Instructions:
a) According to the transcript, why might shaming once have been seen as adaptive?
b) From the transcript, write out the text from "Dr. Peter: [00:21:59]" up to and including "reacting against that.".

Source passage:
Dr. Gerry: [00:21:11] Well, I would see that as, and I think you would too, right, as competing parts. There’s a part, it may be a religious part or maybe it’s just a moralizing part of some kind. Let’s just say for the purpose of, you know, our audience, many of whom are Catholic, that it might be a very good Catholic religious part that cannot tolerate the existence of this problem, cannot tolerate the part that is acting out with pornography. Right. And so that part puts up a lot of resistance, and maybe even that resistance causes various parts to kind of shrink and just be overwhelmed and burdened with shame.

Dr. Peter: [00:21:59] Yeah. I mean, I have seen parts where, you know, maybe shaming worked, in the short run, to ward off some of this behavior. Maybe it was seen at one point as adaptive, you know, to shame to try to inhibit the behavior, right? Because shame has an inhibiting effect. But in the long run, shame, shame, shame, shame, all that shame piles up and it becomes a burden of its own that becomes unbearable. And you get, you know, pushback in the person’s system. Other parts are like coming up and reacting against that.

Record excerpts:

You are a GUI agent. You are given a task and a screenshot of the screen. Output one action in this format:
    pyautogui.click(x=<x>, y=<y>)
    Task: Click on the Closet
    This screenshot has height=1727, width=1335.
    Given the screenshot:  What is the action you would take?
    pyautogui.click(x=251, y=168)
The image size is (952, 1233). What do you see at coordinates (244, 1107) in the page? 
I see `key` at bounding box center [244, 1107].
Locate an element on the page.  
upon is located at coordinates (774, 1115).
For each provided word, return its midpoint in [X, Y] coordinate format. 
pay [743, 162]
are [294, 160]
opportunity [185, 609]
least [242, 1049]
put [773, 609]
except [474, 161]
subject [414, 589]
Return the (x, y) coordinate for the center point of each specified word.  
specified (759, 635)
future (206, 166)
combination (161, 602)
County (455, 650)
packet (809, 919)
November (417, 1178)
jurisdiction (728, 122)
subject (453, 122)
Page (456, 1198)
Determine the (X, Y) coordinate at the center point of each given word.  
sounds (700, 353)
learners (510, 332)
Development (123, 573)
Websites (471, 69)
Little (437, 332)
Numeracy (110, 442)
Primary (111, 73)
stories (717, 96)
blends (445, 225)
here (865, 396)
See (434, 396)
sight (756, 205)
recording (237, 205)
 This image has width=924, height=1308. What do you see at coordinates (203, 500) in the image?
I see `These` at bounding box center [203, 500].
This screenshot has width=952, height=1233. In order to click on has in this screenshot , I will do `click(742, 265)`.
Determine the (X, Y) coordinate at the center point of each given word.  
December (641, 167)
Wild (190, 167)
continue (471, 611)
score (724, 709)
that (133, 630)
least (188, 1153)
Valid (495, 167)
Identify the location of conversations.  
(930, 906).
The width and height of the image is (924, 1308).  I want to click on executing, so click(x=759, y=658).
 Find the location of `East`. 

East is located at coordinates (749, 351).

Solutions to each task:
a) Shaming might once have been seen as adaptive because shame has an inhibiting effect. It could inhibit the behavior and ward it off in the short run.

b)
Dr. Peter: [00:21:59] Yeah. I mean, I have seen parts where, you know, maybe shaming worked, in the short run, to ward off some of this behavior. Maybe it was seen at one point as adaptive, you know, to shame to try to inhibit the behavior, right? Because shame has an inhibiting effect. But in the long run, shame, shame, shame, shame, all that shame piles up and it becomes a burden of its own that becomes unbearable. And you get, you know, pushback in the person’s system. Other parts are like coming up and reacting against that.